Chemotherapy drugs are designed to kill cancer, and are generally given in cycles, with a period of treatment followed by a period of rest.
These drugs can be administered before surgery, after surgery, or both. When given before surgery, chemotherapy is called neoadjuvant. When given after surgery, chemotherapy is called adjuvant. Chemotherapy can be administered orally, by injection, or intravenously depending on the regimen and the drug.
The best course of therapy is selected after considering the specific characteristics of the patient's cancer to maximize the results of the treatment and increase survival.
The most commonly used drugs used for treating pancreatic adenocarcinoma, are gemcitabine (Gemzar®), nab-paclitaxel (Abraxane), oxaliplatin, irinotecan, docetaxel (Taxotere®), cis-platinum (Platinol®), and 5-fluorouracil (5-FU) or capecitabine.
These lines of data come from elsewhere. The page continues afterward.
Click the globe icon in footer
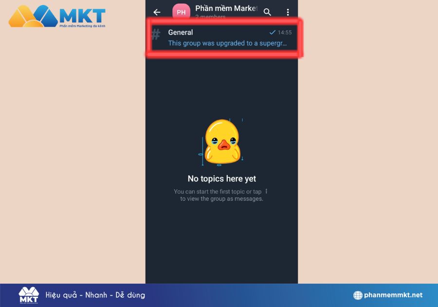The image size is (438, 307). 358,295
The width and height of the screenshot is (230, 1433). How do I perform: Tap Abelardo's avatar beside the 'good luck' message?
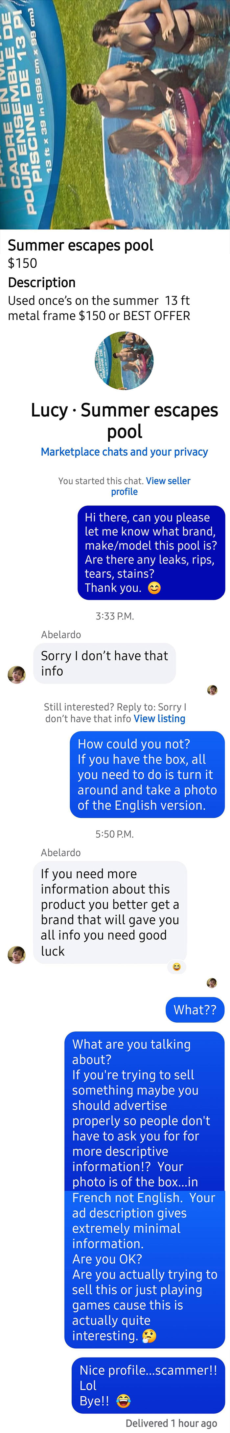[x=17, y=955]
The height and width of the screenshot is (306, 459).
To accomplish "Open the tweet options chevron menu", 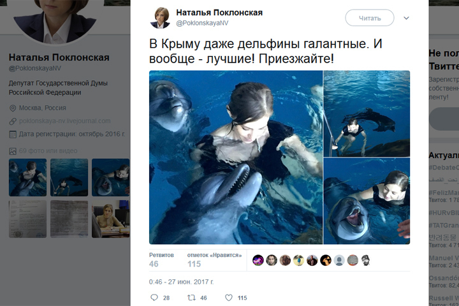I will 406,18.
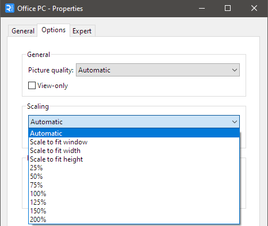This screenshot has width=268, height=226.
Task: Pick 100% scaling from the list
Action: click(134, 194)
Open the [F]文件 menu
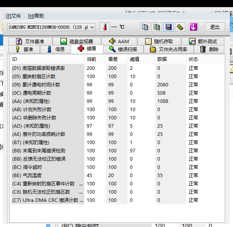 (x=13, y=16)
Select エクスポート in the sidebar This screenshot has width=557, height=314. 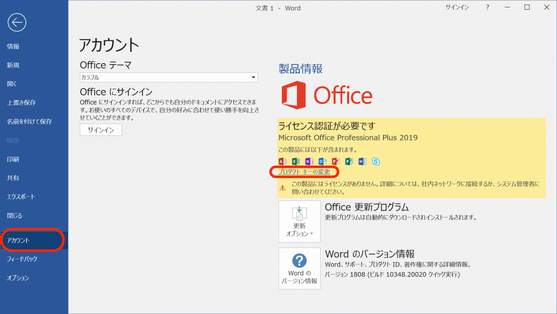tap(21, 196)
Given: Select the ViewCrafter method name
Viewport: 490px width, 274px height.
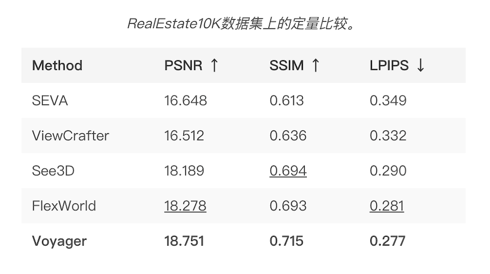Looking at the screenshot, I should (x=70, y=136).
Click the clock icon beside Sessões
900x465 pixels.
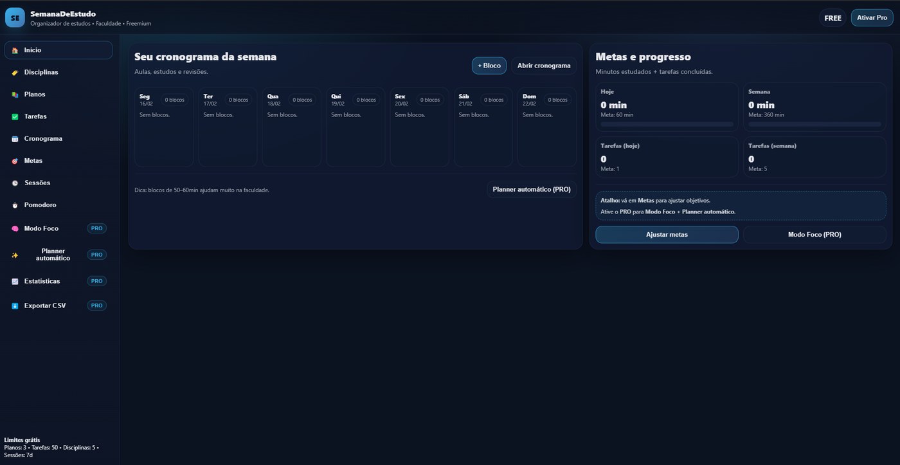15,183
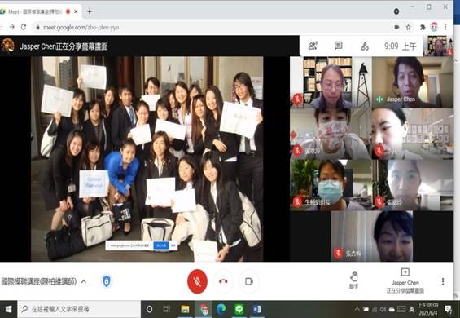Image resolution: width=460 pixels, height=318 pixels.
Task: Open the three-dot more options menu
Action: 443,281
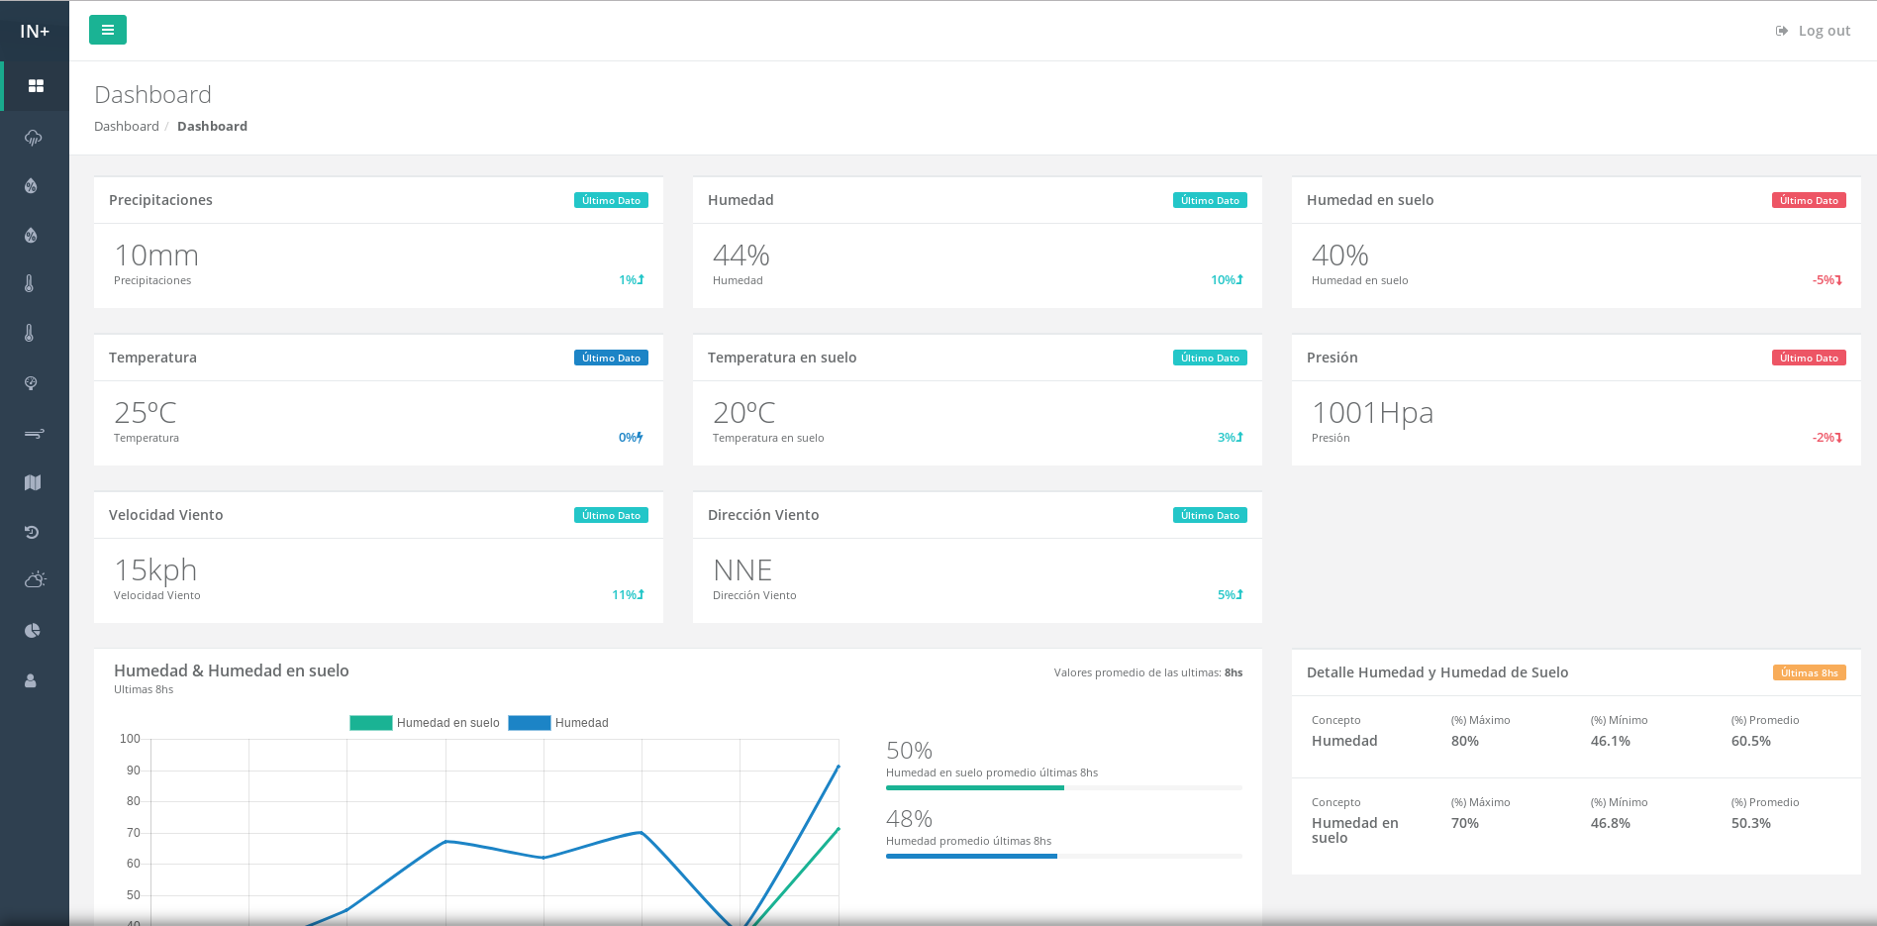This screenshot has width=1877, height=926.
Task: Click the map icon in the sidebar
Action: 33,482
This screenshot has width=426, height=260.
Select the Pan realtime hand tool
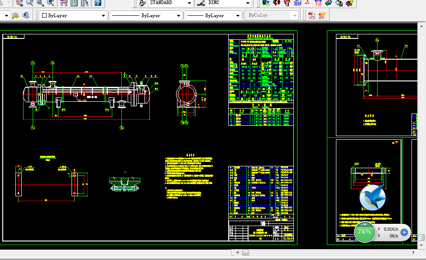click(x=19, y=3)
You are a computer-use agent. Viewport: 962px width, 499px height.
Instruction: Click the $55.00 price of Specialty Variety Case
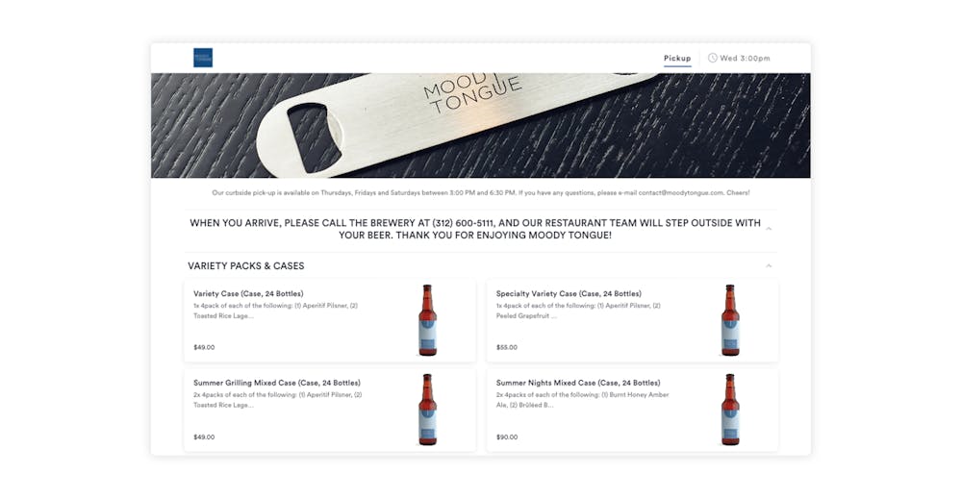point(507,348)
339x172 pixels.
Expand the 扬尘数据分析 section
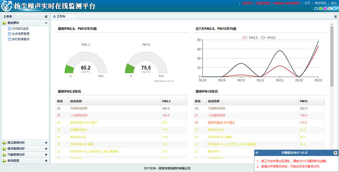[46, 143]

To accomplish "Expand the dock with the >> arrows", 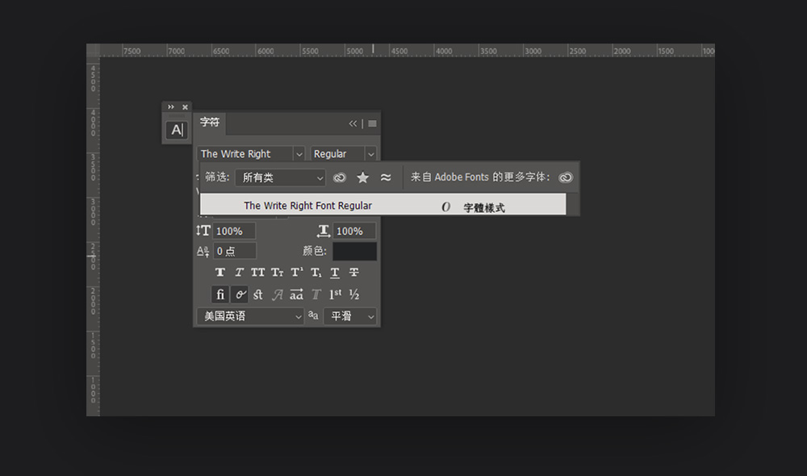I will [x=171, y=107].
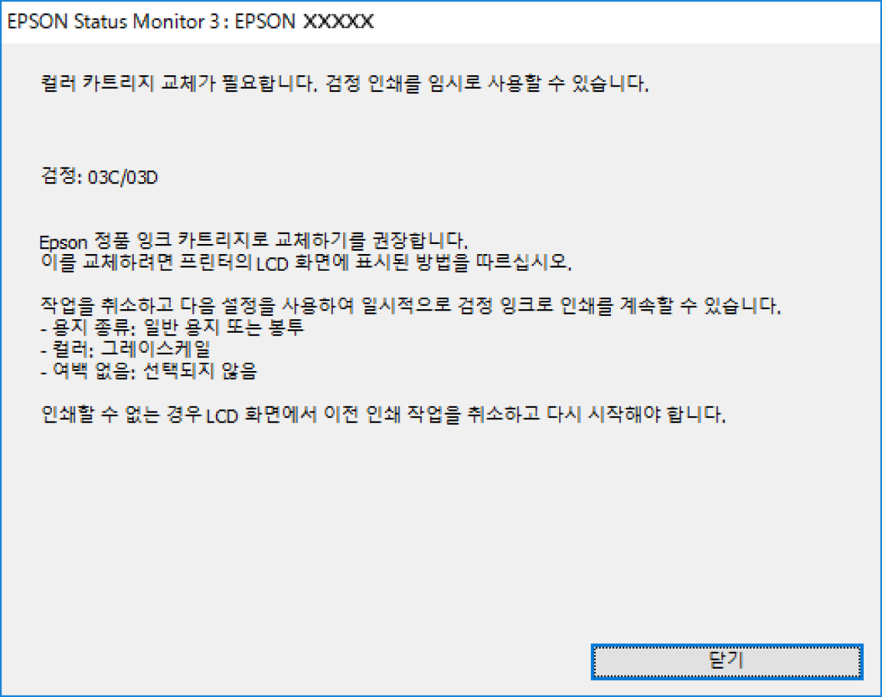Screen dimensions: 882x697
Task: Click the word Epson in recommendation line
Action: pyautogui.click(x=64, y=241)
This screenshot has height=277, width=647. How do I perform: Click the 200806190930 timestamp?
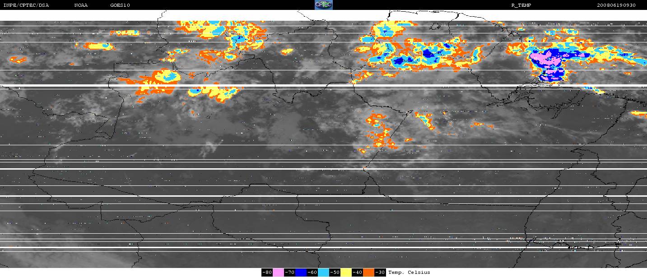[x=616, y=5]
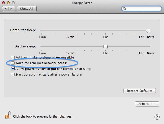Click the Computer sleep slider thumb

148,31
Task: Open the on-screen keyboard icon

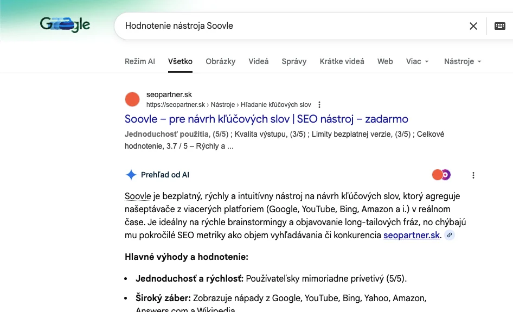Action: click(x=500, y=26)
These drugs are sometimes used alone or in combination.
For neuroendocrine tumors, we typically use sunitnib, everolimus, or chemotherapy. Locoregional treatments and sometimes liver transplantation are also considered.
Research and Clinical Trials
In addition to being up to date with the current standard of care for pancreatic cancer, our team also strives to develop and deliver cutting-edge treatment options that can lengthen patient survival.
For instance, our research group, led by Dr. Ken Olive, has pioneered a new understanding of how the cells which surround the pancreatic tumor (or stroma) relate to cancer growth. Currently a new drug, called hyaluronidase, is being studied at Columbia to further investigate this concept.
The Pancreas Center at NewYork-Presbyterian/Columbia also offers patients the opportunity to participate in clinical trials examining other new drug combinations, as well as targeted therapies that kill only cancer cells and not normal cells. Other therapies that we are testing in clinical trials include vaccines against pancreatic cancer cells and specialized treatments for patients with specific genetic mutations (BRCA mutations). We have many active clinical trials for patients with adenocarcinoma and neuroendocrine cancers and recommend that every patient be evaluated for participation in an appropriate study.